Assignment →
Reproduce the parking ticket account below word for word, from its first line to its last.

I turned round smiling expecting to see one of the policemen I knew and met this stone faced bully – not a 'local' policeman I had met before. Stoneface then proceeded to make a great show of asking why I was parked on double yellow lines. Yes an offence I know – but parking is difficult in our village and people park where they can. For the last eight years that I have lived in the village the police have 'allegedly' turned a blind eye to parking offences . . . which is not easy as most of the 'offending' parking takes place right outside the police station!!!

Anyway I explained to stoneface . . no place to park blah blah only popping in etc etc. Stone face ordered me to 'wait there.' Then he made a great big show of going and getting his parking ticket book from his car. Then he proceeded very very slowly to fill out the ticket. I have never actually been given ticket before – so assumed that because of the length of time he was taking that there must be a huge amount to fill out. There isn't – as I found out later. He was going for maximum embarrassment in making a very public show of humiliating me.

At one point I asked about the three cars on the other side of the road parked on the pavement – one of which was parked right outside the police station. I was told yes they were parked illegally, but I was parked more illegally (PARDON!) and anyway he had the wrong parking ticket book and no he wasn't going to do anything about them. It gets worse . . . a woman driver of one of the illegally parked cars actually walked over the road to ask stoneface a question . . . .did he say anything to he about her illegal parking . . no he did not. He stopped and talked to her for a while and then turned back to continue his slow and bullish humiliation of me. . . . . . . You know giving me a warning would have done . . . I am very law abiding and was – yes WAS very respectful of the police . . .

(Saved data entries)

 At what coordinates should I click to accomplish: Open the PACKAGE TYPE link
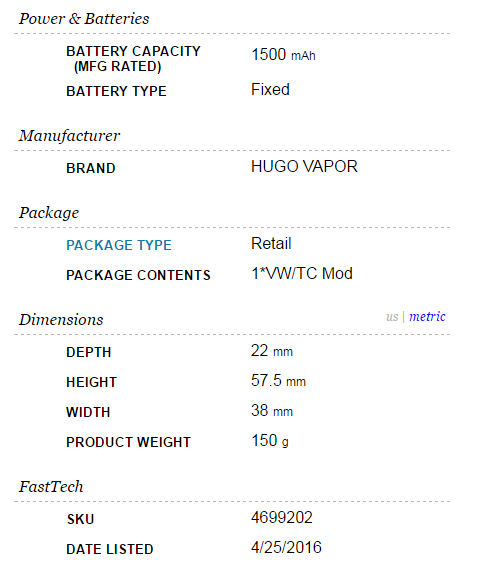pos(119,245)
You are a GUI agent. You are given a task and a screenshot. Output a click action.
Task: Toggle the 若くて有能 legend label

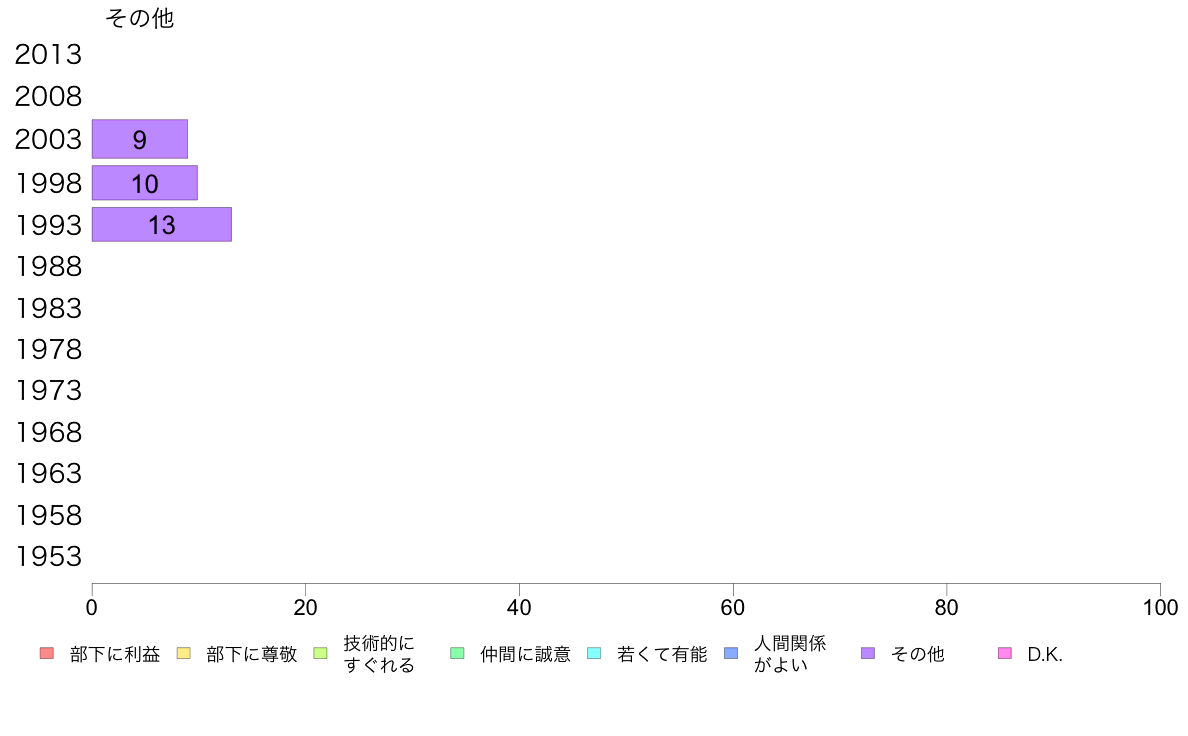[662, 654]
...
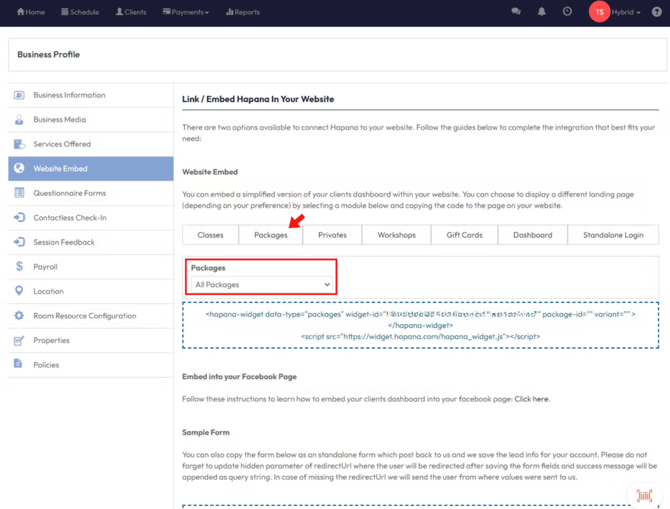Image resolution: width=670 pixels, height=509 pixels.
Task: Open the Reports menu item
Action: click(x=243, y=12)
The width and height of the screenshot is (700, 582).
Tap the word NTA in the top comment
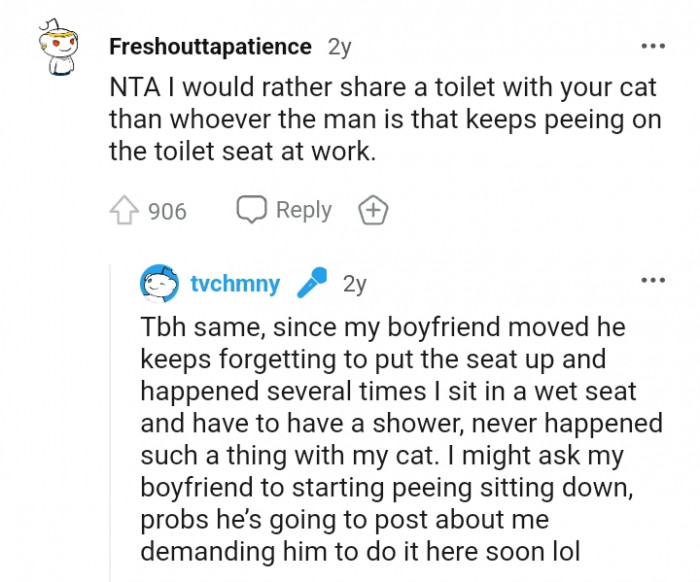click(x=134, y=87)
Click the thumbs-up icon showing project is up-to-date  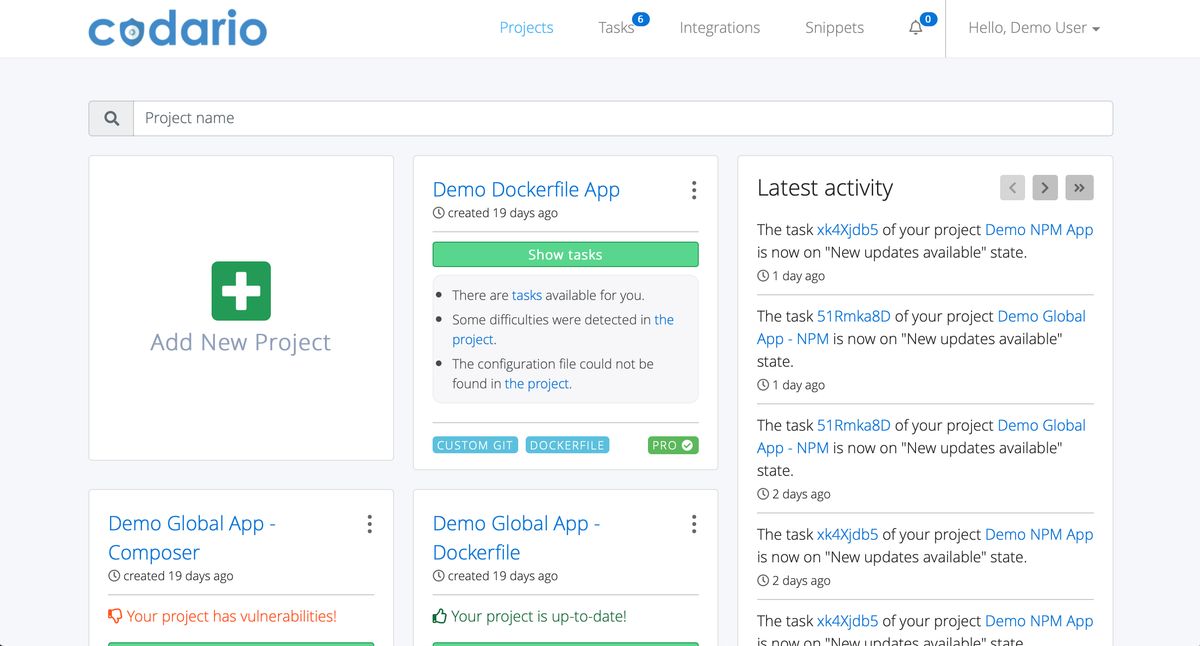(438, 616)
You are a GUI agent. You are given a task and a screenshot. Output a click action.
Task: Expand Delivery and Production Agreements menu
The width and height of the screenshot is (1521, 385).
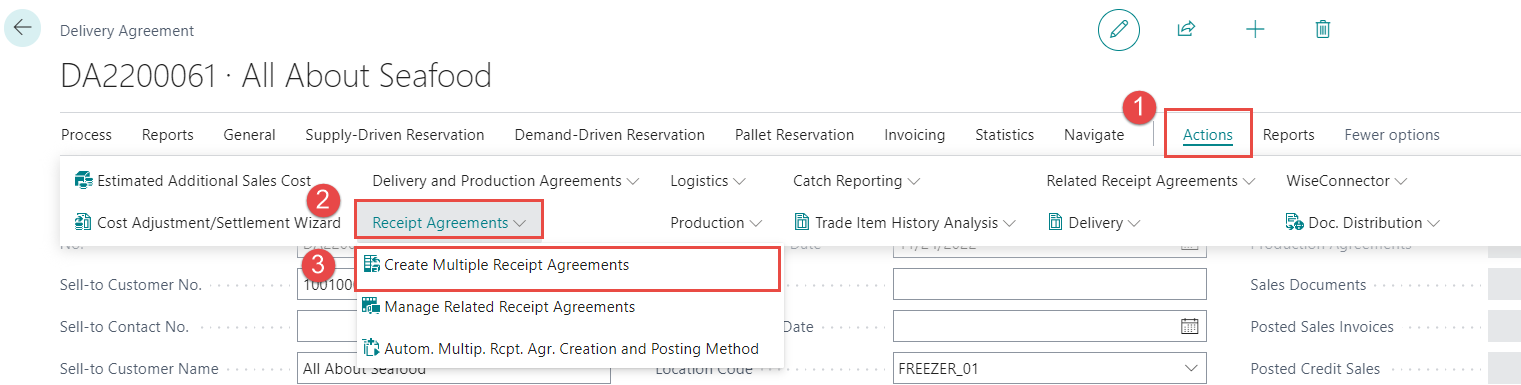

Your solution →
I turned round smiling expecting to see one of the policemen I knew and met this stone faced bully – not a 'local' policeman I had met before. Stoneface then proceeded to make a great show of asking why I was parked on double yellow lines. Yes an offence I know – but parking is difficult in our village and people park where they can. For the last eight years that I have lived in the village the police have 'allegedly' turned a blind eye to parking offences . . . which is not easy as most of the 'offending' parking takes place right outside the police station!!!

Anyway I explained to stoneface . . no place to park blah blah only popping in etc etc. Stone face ordered me to 'wait there.' Then he made a great big show of going and getting his parking ticket book from his car. Then he proceeded very very slowly to fill out the ticket. I have never actually been given ticket before – so assumed that because of the length of time he was taking that there must be a huge amount to fill out. There isn't – as I found out later. He was going for maximum embarrassment in making a very public show of humiliating me.

At one point I asked about the three cars on the other side of the road parked on the pavement – one of which was parked right outside the police station. I was told yes they were parked illegally, but I was parked more illegally (PARDON!) and anyway he had the wrong parking ticket book and no he wasn't going to do anything about them. It gets worse . . . a woman driver of one of the illegally parked cars actually walked over the road to ask stoneface a question . . . .did he say anything to he about her illegal parking . . no he did not. He stopped and talked to her for a while and then turned back to continue his slow and bullish humiliation of me. . . . . . . You know giving me a warning would have done . . . I am very law abiding and was – yes WAS very respectful of the police . . .